Effect of Anchoring Group Position on Formation and Conductance of a Single Disubstituted Benzene Molecule Bridging Au Electrodes: Change of Conductive Molecular Orbital and Electron Pathway

We investigated the effect of anchoring group position on the formation and electric conductance of single molecule junctions for benzenedithiol and benzenediamine by the scanning tunneling microscope break junction technique. The conductances of the single 1,4-benzenedithiol, 1,3-benzenedithiol, 1,4-benzenediamine, and 1,3-benzenediamine molecules were 0.005 (+/- 0.001) G(0) (G(0)=2e(2)/h), 0.004 (+/- 0.001) G(0), 0.01 (+/- 0.003) G(0), and 0.005 (+/- 0.002) G(0), respectively. No 1,2-disubstituted benzene molecules formed junctions. While the 1,4-position provided larger conductance than the 1,3-position for both anchoring groups, the effect of the anchoring position on conductance was clearer for benzenediamine than benzenedithiol.
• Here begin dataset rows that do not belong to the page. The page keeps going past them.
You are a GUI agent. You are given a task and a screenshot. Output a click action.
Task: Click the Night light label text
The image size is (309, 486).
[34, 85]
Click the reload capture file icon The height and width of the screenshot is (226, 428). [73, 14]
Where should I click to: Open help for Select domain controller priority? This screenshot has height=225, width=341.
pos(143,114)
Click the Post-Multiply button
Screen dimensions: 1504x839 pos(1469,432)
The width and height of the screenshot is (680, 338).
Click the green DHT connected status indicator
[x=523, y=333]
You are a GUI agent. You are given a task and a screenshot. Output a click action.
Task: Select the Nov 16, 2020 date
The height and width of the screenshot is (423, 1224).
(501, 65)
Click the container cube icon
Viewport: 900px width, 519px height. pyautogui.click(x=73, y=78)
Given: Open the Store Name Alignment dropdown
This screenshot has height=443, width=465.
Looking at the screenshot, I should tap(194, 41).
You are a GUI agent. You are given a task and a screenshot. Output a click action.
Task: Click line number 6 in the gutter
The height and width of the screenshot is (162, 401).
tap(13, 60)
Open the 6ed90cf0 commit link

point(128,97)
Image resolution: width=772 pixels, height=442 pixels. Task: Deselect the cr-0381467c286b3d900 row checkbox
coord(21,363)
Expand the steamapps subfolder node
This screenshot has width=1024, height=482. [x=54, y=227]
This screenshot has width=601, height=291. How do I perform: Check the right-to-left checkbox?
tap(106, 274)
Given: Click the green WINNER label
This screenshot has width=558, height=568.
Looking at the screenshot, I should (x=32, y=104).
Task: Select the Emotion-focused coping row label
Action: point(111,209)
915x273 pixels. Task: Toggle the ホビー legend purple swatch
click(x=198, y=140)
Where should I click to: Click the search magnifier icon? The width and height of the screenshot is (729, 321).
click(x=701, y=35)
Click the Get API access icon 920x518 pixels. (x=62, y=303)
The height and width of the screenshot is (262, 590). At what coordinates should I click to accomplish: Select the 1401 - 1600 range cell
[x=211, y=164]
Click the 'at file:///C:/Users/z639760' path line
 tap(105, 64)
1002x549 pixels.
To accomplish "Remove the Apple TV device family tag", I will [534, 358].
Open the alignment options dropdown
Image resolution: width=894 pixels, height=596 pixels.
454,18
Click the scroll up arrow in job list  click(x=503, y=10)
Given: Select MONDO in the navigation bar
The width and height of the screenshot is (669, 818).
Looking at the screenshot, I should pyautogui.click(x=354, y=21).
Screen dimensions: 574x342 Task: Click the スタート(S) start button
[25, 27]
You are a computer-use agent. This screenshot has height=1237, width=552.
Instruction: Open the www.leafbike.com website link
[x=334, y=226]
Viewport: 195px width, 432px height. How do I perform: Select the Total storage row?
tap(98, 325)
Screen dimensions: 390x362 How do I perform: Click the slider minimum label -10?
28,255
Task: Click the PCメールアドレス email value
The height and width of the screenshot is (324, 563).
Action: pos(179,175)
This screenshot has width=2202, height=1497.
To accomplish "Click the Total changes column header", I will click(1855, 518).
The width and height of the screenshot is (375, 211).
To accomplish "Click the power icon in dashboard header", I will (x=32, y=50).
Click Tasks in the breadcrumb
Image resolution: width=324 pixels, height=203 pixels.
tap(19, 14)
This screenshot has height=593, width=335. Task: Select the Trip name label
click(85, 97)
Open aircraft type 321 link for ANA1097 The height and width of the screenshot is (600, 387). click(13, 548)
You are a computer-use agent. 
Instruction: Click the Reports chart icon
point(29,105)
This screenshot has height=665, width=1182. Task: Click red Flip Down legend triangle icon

The resulting anchoring position and its stability are discussed in consideration of the formation of the single molecular junction. The relationship between conductance and anchoring group (position) was analyzed based on ab initio transport calculations. The deformation and change of the energy alignment of the "conductive" molecular orbital give clearer insight to the anchoring position effect than to quantum interference.